___ Data provided

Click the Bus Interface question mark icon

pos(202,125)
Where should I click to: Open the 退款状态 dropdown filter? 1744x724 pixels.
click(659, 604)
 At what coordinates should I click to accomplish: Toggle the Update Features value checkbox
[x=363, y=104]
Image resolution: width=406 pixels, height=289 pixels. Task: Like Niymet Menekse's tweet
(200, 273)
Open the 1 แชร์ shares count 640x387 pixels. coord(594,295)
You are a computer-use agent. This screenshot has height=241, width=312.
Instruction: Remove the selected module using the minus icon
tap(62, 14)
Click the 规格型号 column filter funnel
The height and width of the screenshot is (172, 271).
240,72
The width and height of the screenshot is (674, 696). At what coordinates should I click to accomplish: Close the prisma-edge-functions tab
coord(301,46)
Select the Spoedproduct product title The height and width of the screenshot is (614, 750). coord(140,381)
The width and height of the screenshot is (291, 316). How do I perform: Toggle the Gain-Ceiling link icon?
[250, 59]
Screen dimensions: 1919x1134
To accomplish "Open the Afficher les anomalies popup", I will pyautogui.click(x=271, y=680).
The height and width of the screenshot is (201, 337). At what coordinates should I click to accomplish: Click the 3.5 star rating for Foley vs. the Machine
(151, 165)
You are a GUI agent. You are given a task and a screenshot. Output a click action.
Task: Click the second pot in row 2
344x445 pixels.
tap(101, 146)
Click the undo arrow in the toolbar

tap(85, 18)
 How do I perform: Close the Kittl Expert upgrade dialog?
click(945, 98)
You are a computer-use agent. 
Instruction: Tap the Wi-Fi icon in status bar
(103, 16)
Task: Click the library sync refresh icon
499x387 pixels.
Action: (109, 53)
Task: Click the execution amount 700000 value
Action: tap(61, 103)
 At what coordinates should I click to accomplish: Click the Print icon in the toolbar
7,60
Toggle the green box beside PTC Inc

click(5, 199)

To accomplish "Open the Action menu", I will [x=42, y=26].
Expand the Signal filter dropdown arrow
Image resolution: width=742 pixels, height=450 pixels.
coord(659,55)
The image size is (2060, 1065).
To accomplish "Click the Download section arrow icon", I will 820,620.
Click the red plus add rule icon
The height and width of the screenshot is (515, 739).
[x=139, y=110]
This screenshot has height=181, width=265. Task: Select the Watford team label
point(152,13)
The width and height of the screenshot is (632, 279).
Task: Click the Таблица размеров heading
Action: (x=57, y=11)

______

### To be done:
Repeat the listing, beginning at the line that has "Click the undo arrow in the toolbar" and stopping after the line that has "coord(659,55)", and swap "Wi-Fi" for "Bluetooth" while keeping everything else the same.

### Task output:
Click the undo arrow in the toolbar

tap(85, 18)
 How do I perform: Close the Kittl Expert upgrade dialog?
click(945, 98)
You are a computer-use agent. 
Instruction: Tap the Bluetooth icon in status bar
(103, 16)
Task: Click the library sync refresh icon
499x387 pixels.
Action: (109, 53)
Task: Click the execution amount 700000 value
Action: tap(61, 103)
 At what coordinates should I click to accomplish: Click the Print icon in the toolbar
7,60
Toggle the green box beside PTC Inc

click(5, 199)

To accomplish "Open the Action menu", I will [x=42, y=26].
Expand the Signal filter dropdown arrow
Image resolution: width=742 pixels, height=450 pixels.
coord(659,55)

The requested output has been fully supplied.